Ausgewählter Auszug:
Rechtspopulisten fallen nicht vom Himmel

„Ein Gespenst geht um in Europa.“ Aber anders als 1848 von Karl Marx beschworen ist es zurzeit nicht der Kommunismus, der den einen Hoffnung geben und die anderen in Angst und Schrecken versetzen soll. Nein, 168 Jahre später ist es der Rechtspopulismus, der den etablierten christlich-demokratischen, konservativen und sozialdemokratischen Parteien den Angstschweiß auf die Stirn treibt, sie Stimmen kostet und manchen zu panischen Reaktionen verleitet.

Quellenmaterial:
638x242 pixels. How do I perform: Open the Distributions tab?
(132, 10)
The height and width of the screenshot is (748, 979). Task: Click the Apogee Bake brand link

Schriftliche Anweisung A: Schreiben Sie aus dem Auszug über den Rechtspopulismus die Stelle von „Rechtspopulisten fallen nicht“ bis einschließlich „panischen Reaktionen verleitet.“ wortgetreu ab.
Schriftliche Anweisung B: Führen Sie den Auszug über den Rechtspopulismus im Anschluss an seinen letzten Satz weiter.

Lösung der Aufgabe A:
Rechtspopulisten fallen nicht vom Himmel

„Ein Gespenst geht um in Europa.“ Aber anders als 1848 von Karl Marx beschworen ist es zurzeit nicht der Kommunismus, der den einen Hoffnung geben und die anderen in Angst und Schrecken versetzen soll. Nein, 168 Jahre später ist es der Rechtspopulismus, der den etablierten christlich-demokratischen, konservativen und sozialdemokratischen Parteien den Angstschweiß auf die Stirn treibt, sie Stimmen kostet und manchen zu panischen Reaktionen verleitet.

Lösung der Aufgabe B:
Der scheinbar unaufhaltsame Aufstieg der AfD bei den Landtagswahlen und das sensationell gute Abschneiden der FPÖ bei den österreichischen Präsidentschaftswahlen lässt bei den Großkoalitionären in Berlin die Alarmglocken schrillen. Schließlich waren die Erfolge der deutschen Rechtspopulisten bei den März-Wahlen in Baden-Württemberg verbunden mit dem Absturz der CDU und der Marginalisierung der SPD im Südweststaat wie in Sachsen-Anhalt. Auch wenn sich Geschichte nie im Maßstab eins zu eins wiederholt, so gibt es dennoch Parallelen. Nach der ersten Großen Koalition (1966-69) schaffte es die NPD fast ins Parlament. Am Ende der zweiten Groko (2005-09) brachten es Union und SPD zusammen nur noch auf 57 gegenüber 70 Prozent bei der Wahl 2005. Wenn jetzt gewählt werden würde, müssten sich CDU/CSU und SPD mit zusammen zirka 52 bis 54 Prozent bescheiden, ein Minus von rund 15 Punkten gegenüber September 2013.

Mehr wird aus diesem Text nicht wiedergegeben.